In the Divide mining district, the Divide Andesite and the volcanics of Donovan Peak are compositionally distinct from volcanic rocks in the other two mining districts. These rocks define a somewhat more restricted range of silicon dioxide content; are more alkalic; have greater titanium dioxide, sodium oxide, barium, hafnium, lanthanum, niobium, tantalum, yttrium, ytterbium, and zirconium abundances; and lower magnesium oxide, strontium, and vanadium abundances. Elevated zirconium contents are particularly characteristic of these rocks, which are also distinctly younger than most of the rocks in the other two mining districts. The alkalic character (principally higher sodium oxide abundances) and elevated zirconium contents characteristic of the Divide Andesite and the volcanics of Donovan Peak suggest that distinctive sources and (or) processes contributed to the petrogenesis of these rocks.
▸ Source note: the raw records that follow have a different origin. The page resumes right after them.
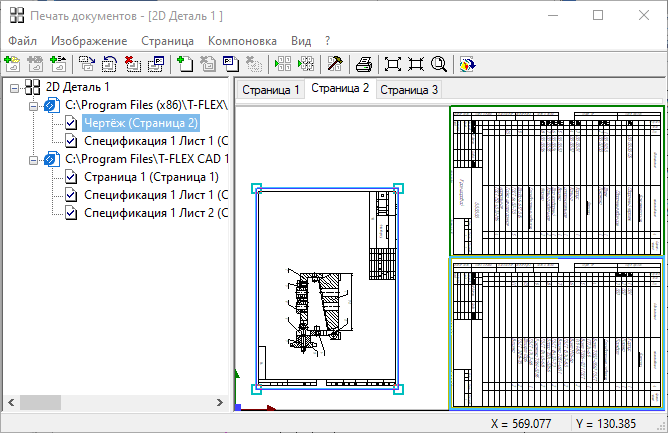Select the drawing page thumbnail in preview

pyautogui.click(x=327, y=287)
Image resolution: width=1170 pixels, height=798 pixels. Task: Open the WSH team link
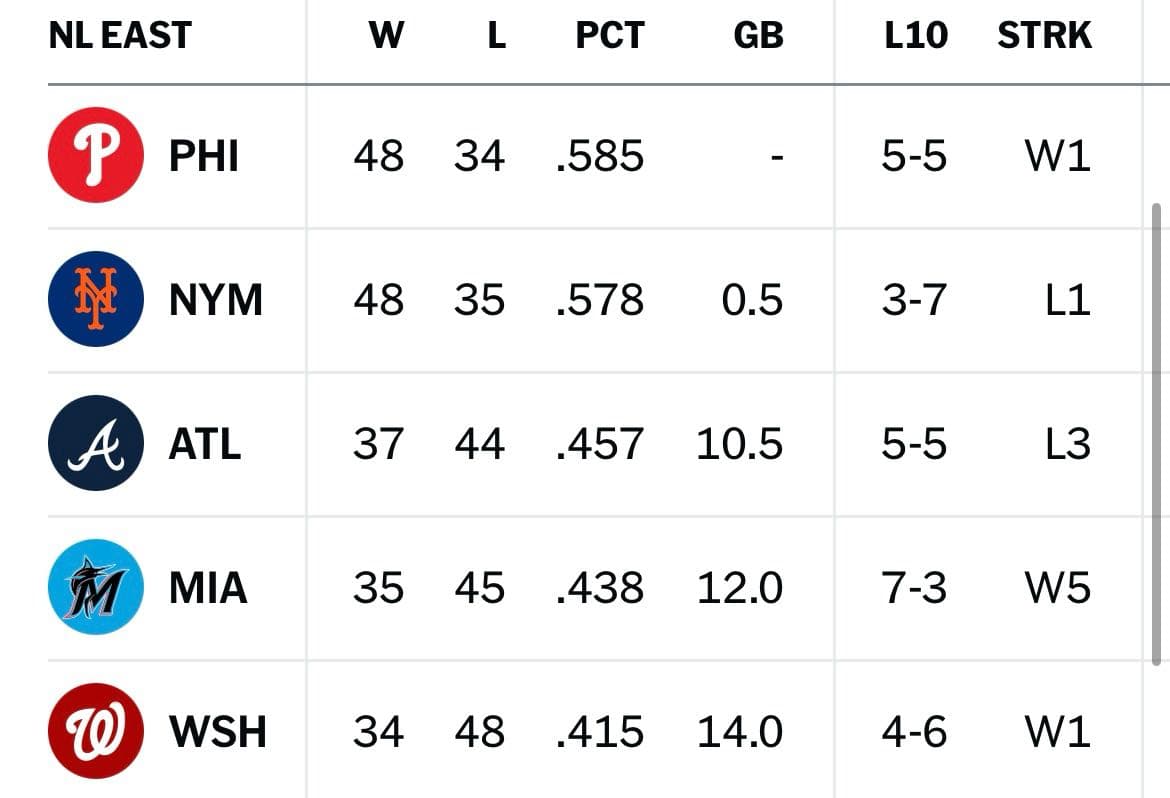point(217,732)
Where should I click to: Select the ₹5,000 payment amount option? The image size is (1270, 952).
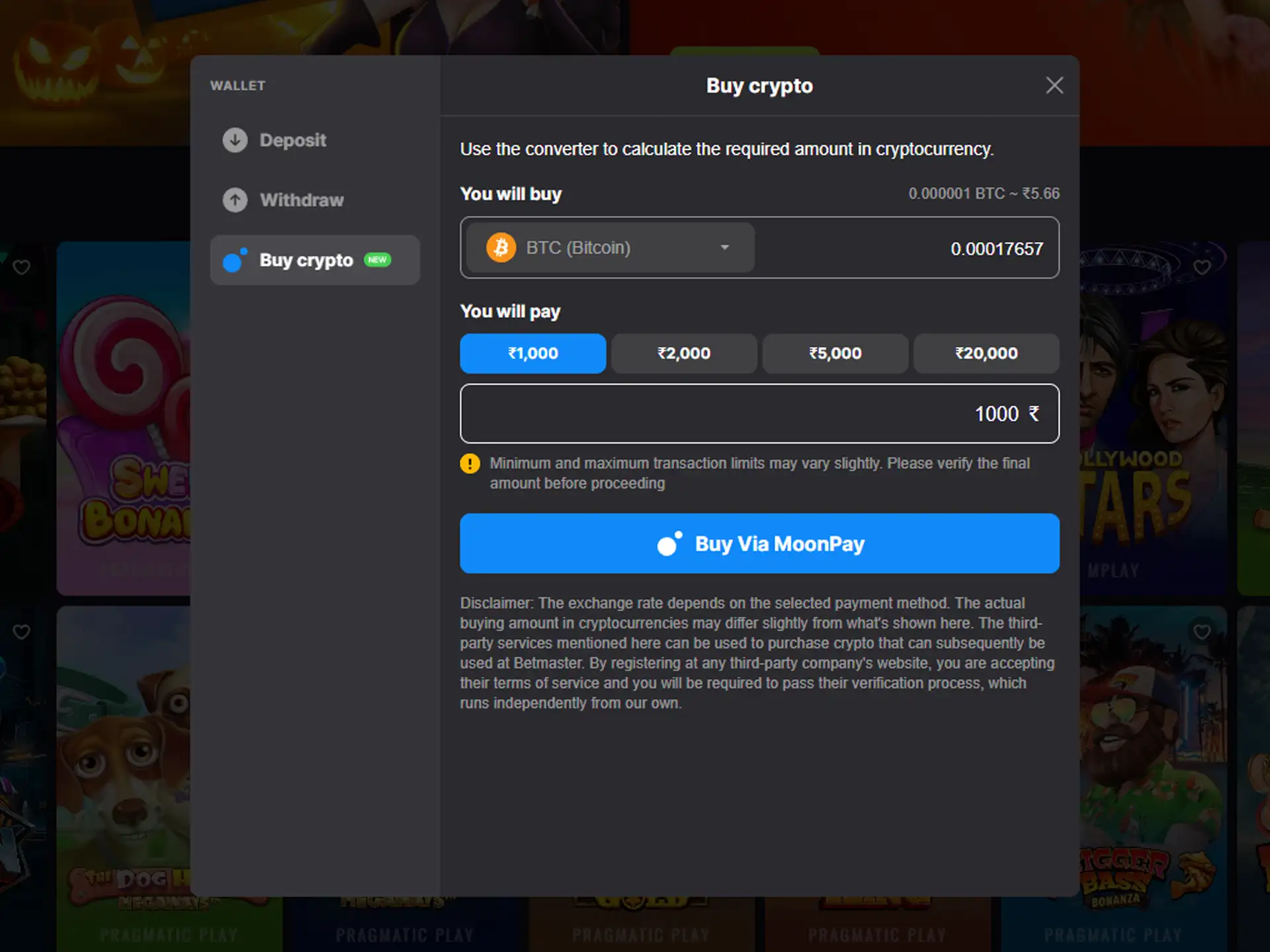click(x=835, y=353)

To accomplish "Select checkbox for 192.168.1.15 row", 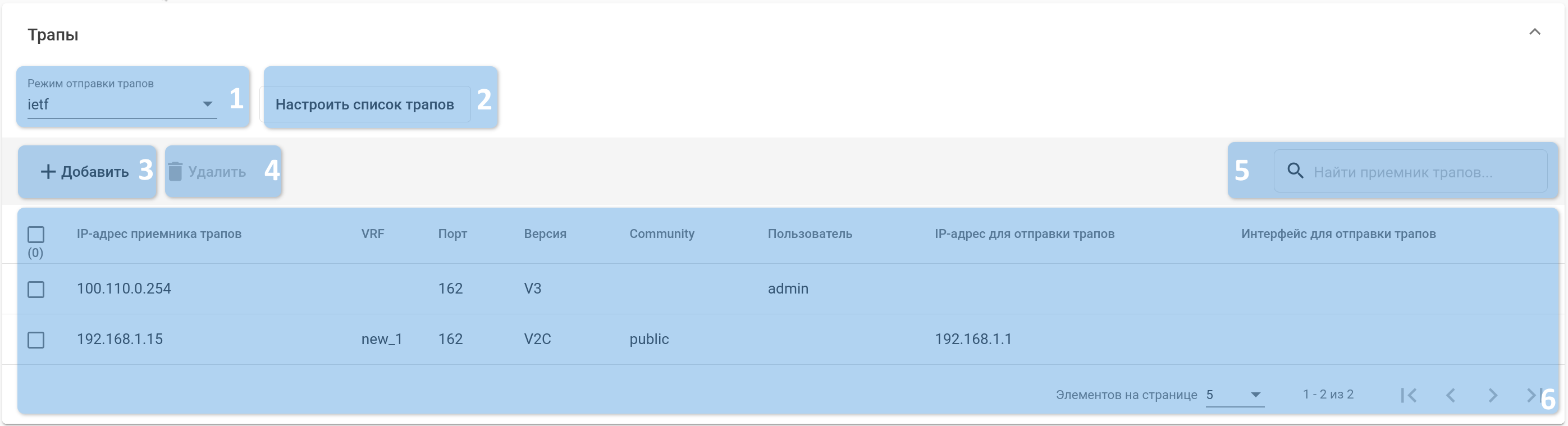I will pos(36,340).
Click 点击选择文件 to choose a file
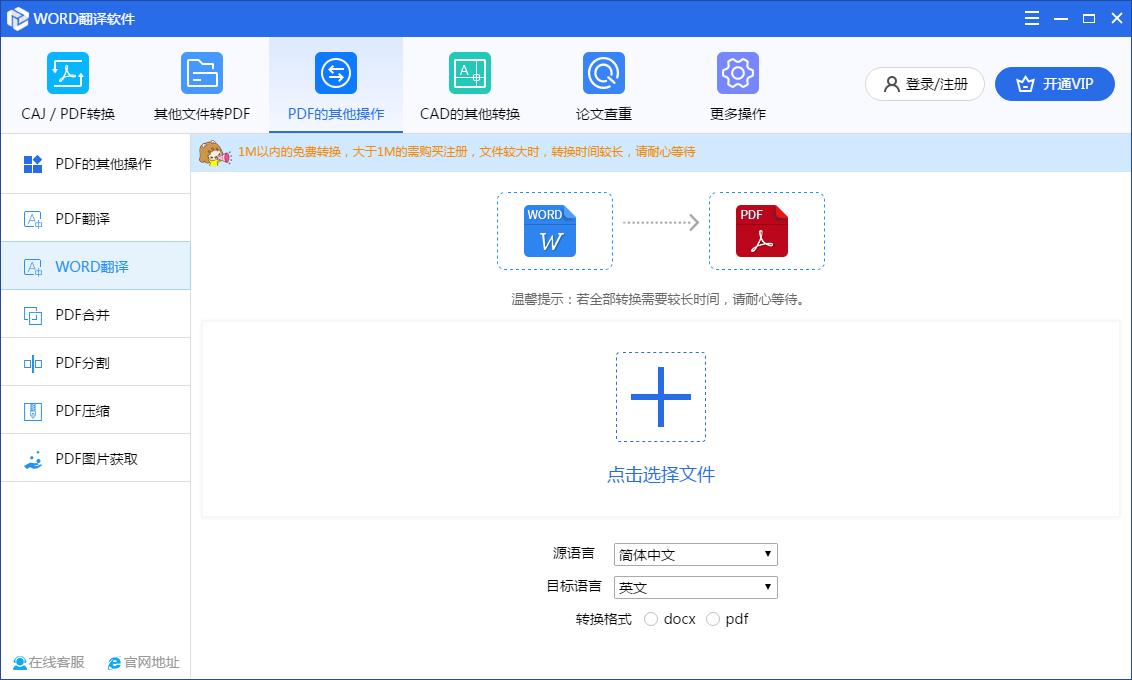Image resolution: width=1132 pixels, height=680 pixels. [x=661, y=474]
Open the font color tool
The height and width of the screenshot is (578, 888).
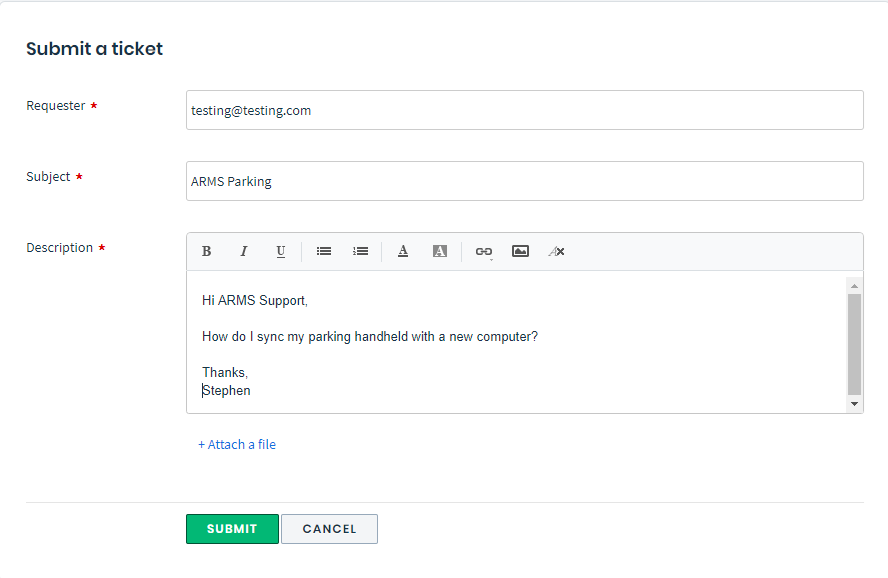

In the Tonopah, Divide, and Goldfield mining districts the geochemistry of Oligocene and Miocene volcanic rocks constrain the processes that contributed to the petrogenesis of these rocks. Specifically, major oxide compositional variation among these rocks is consistent with crystallization and fractionation of the observed phenocryst minerals. In addition, these rocks have negatively sloping rare-earth element patterns consistent with partial melting in a high-pressure, garnet stable regime. Elevated strontium concentrations and small negative europium anomalies are consistent with partial melting in a plagioclase-unstable setting. However, larger negative europium anomalies among the more silica-rich volcanic rocks indicates a progressively greater role for plagioclase fractionation among these rocks. The importance of hornblende in the petrogenesis of these rocks is reflected in subtly U-shaped middle rare-earth element pattern segments. Increasing lead/cerium and decreasing phosphorus pentoxide/potassium oxide with increasing silicon dioxide are characteristic of these volcanic rocks. These characteristics and their distinctive pre-Cenozoic xenolith content suggest a significant role for crustal contamination in their petrogenesis. Diagnostic textural features preserved by phenocrysts, especially plagioclase, constitute additional evidence that open-system behavior, including reservoir-scale mixing, recharge, and assimilation, was critical to the petrogenesis of volcanic rocks in the Tonopah, Divide, and Goldfield mining districts.